■ DATA ■
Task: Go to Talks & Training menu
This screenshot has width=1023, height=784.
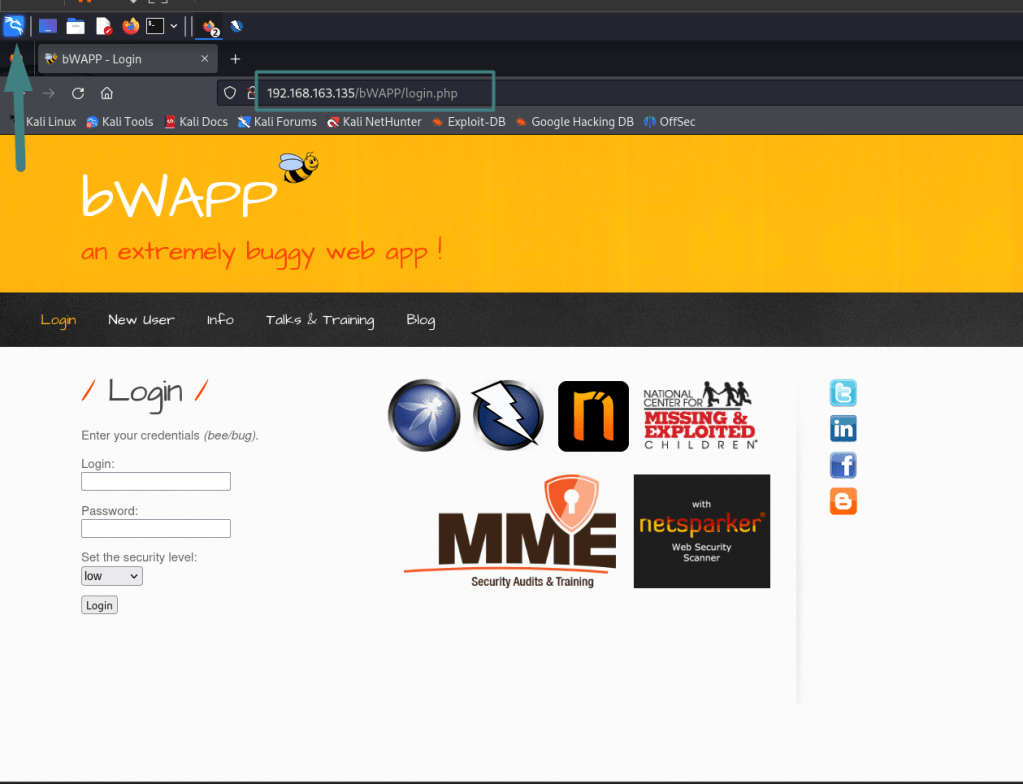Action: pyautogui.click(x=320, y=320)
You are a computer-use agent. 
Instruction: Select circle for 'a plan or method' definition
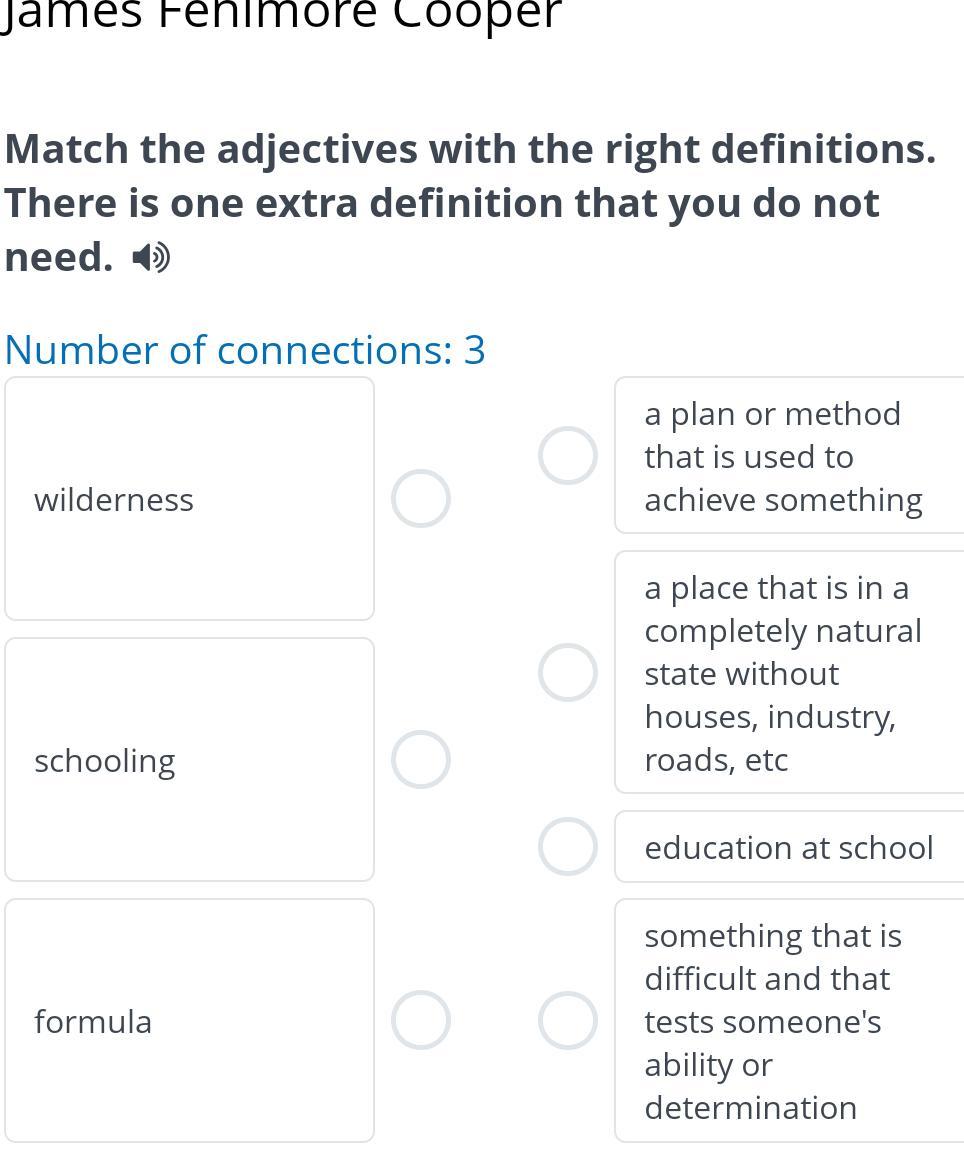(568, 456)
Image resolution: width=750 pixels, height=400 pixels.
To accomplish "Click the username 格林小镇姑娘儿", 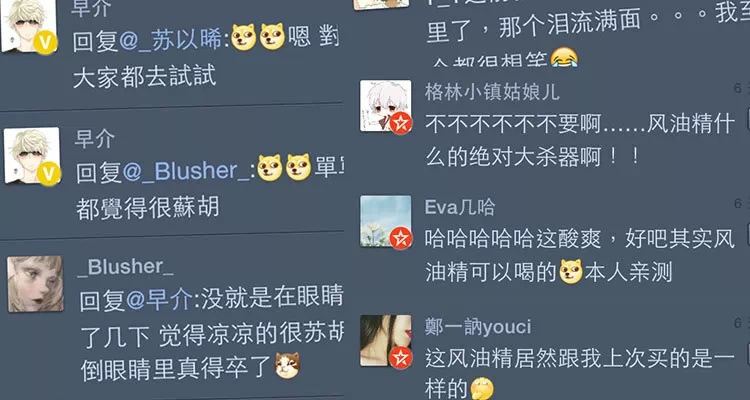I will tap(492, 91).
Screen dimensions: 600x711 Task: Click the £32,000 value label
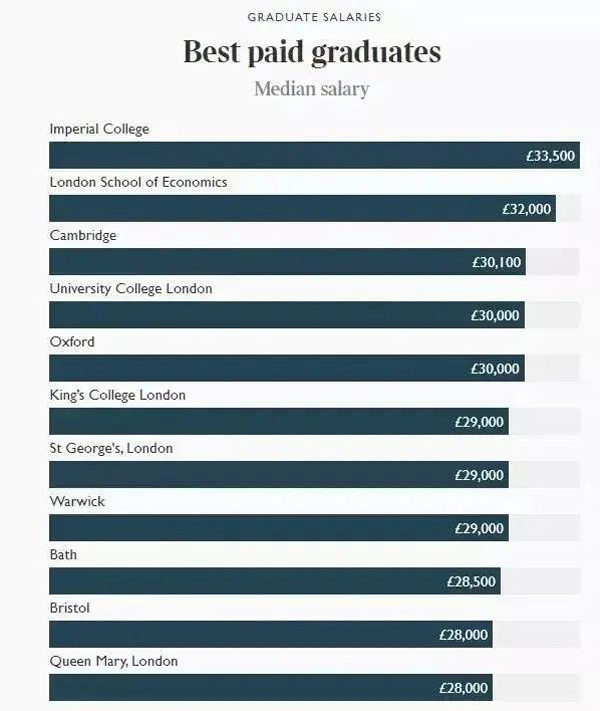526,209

■ WHAT THE EXERCISE ASKS ■
Set down word for word every line from the line containing "Screen dimensions: 600x711" through the last line of the entries, and nothing more; no pictures.

■ ANSWER AREA ■
Screen dimensions: 600x711 Task: Click the £32,000 value label
526,209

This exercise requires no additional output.